Court Opinion

ID: 5173758
Source: CourtListenerOpinion
Date Created: 2022-01-02 05:15:18.004549+00
Date Added: 2024-06-11T08:26:11.912386
License: Public Domain

PER CURIAM.
The appellant, Moisés Rodriguez, was arrested at the Rexburg airport while participating in a delivery of cocaine and black-tar heroin to undercover law enforcement officers. He pled guilty to two counts of delivery of controlled substances. He later moved to withdraw his pleas on the ground that he did not understand the consequences of his pleas or the rights he would waive by pleading guilty. The district court denied Rodriguez’ motion, and Rodriguez appealed. We reverse the order deny*176ing Rodriguez’ motion to withdraw his pleas.

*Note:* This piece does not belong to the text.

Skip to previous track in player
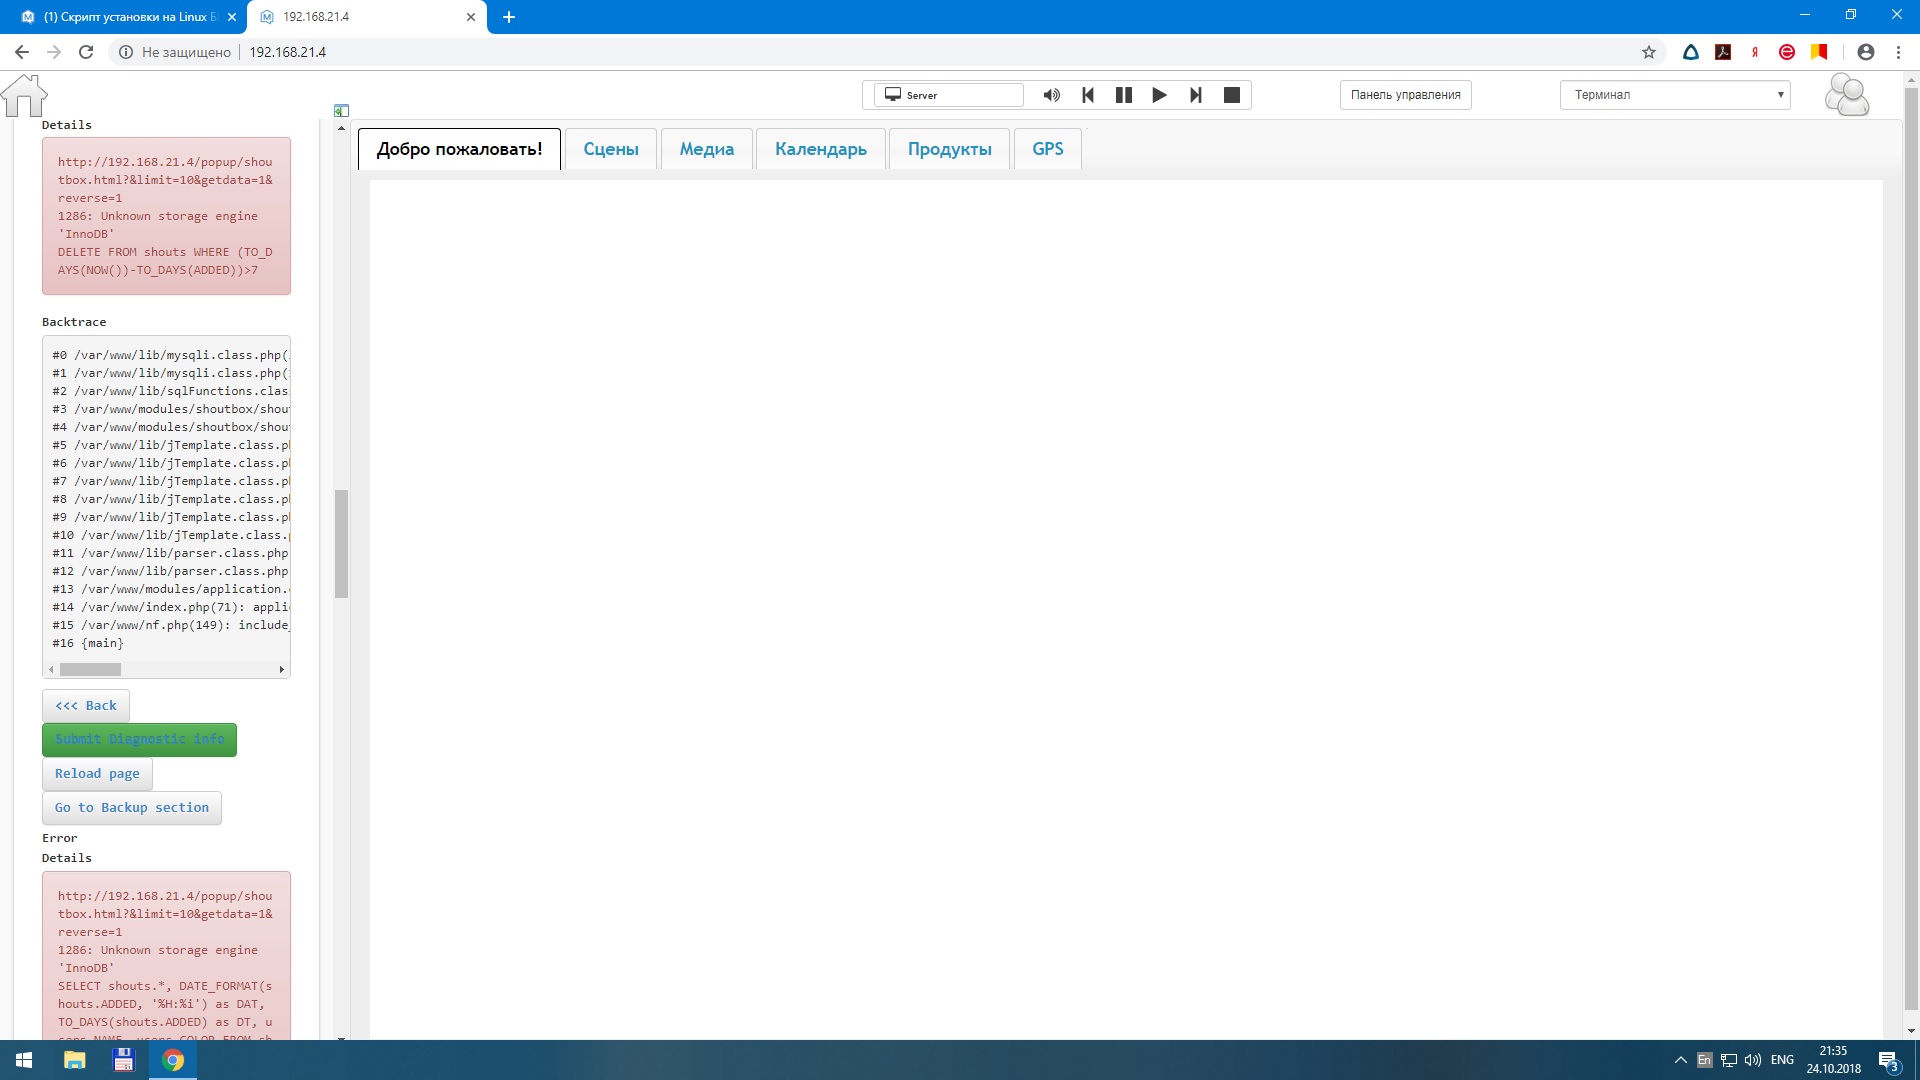Image resolution: width=1920 pixels, height=1080 pixels. pyautogui.click(x=1088, y=95)
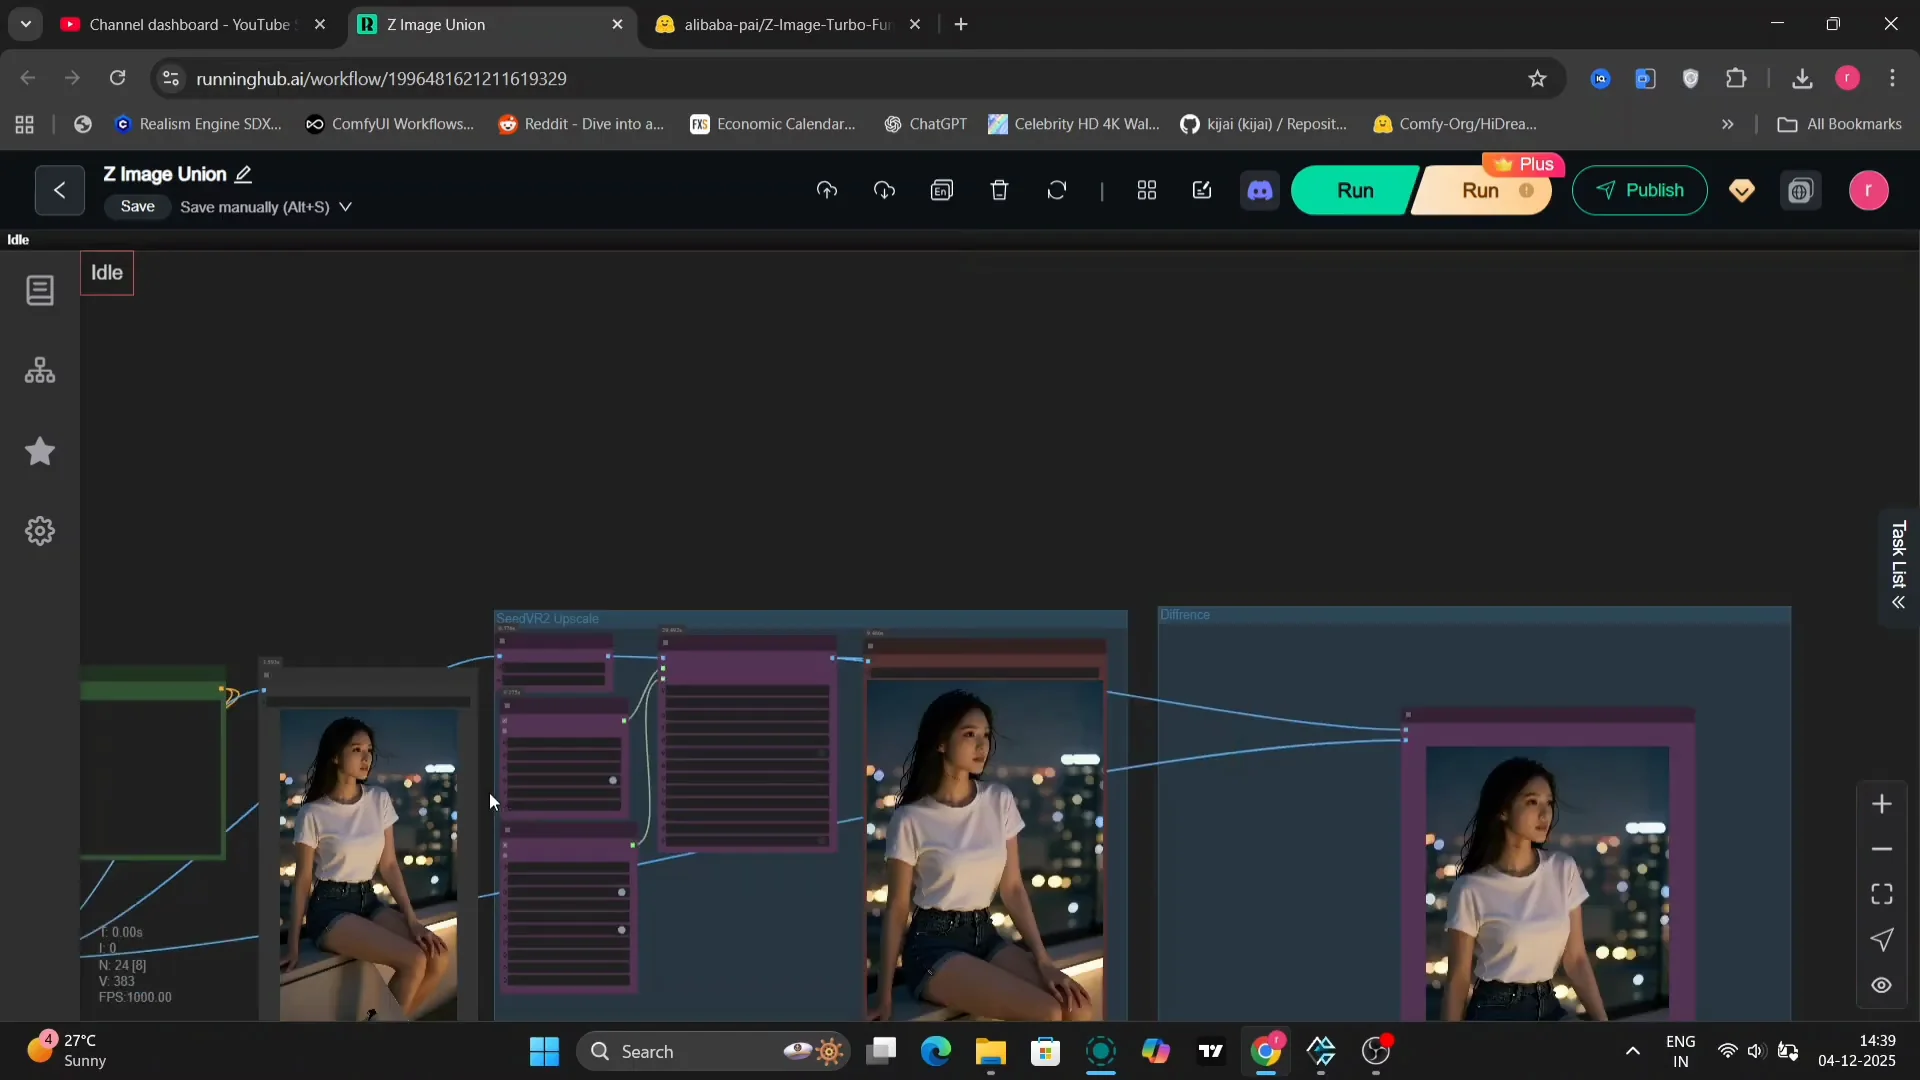Zoom in using the plus canvas control
1920x1080 pixels.
(1883, 803)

This case is a companion to one just decided by our Supreme Court in State v. Carrasco, (slip op. no. 17582, Feb. 3, 1989). There a plurality of the Court held that the district court erred in accepting Carrasco’s pleas of guilty without advising Carrasco— at the time the pleas were entered — of the consequences of his pleas and the nature of the rights he was thereby waiving. Carrasco and Rodriguez were co-defendants, arrested in the same drug transaction. The record in Rodriguez’ case, like the record in Carrasco’s case, shows that the district court did not advise Rodriguez — at the times his pleas were entered — of the consequences of the pleas and the nature of the rights he would be waiving. In other procedural and substantive respects also, Carrasco’s case is factually similar— albeit not identical — to Rodriguez’ case.
We conclude that the cases should be treated similarly on appeal. Consequently, based on Carrasco, we hold the district court erred in refusing to grant Rodriguez’ motion to withdraw his pleas of guilty. The order is reversed. Case remanded for further proceedings.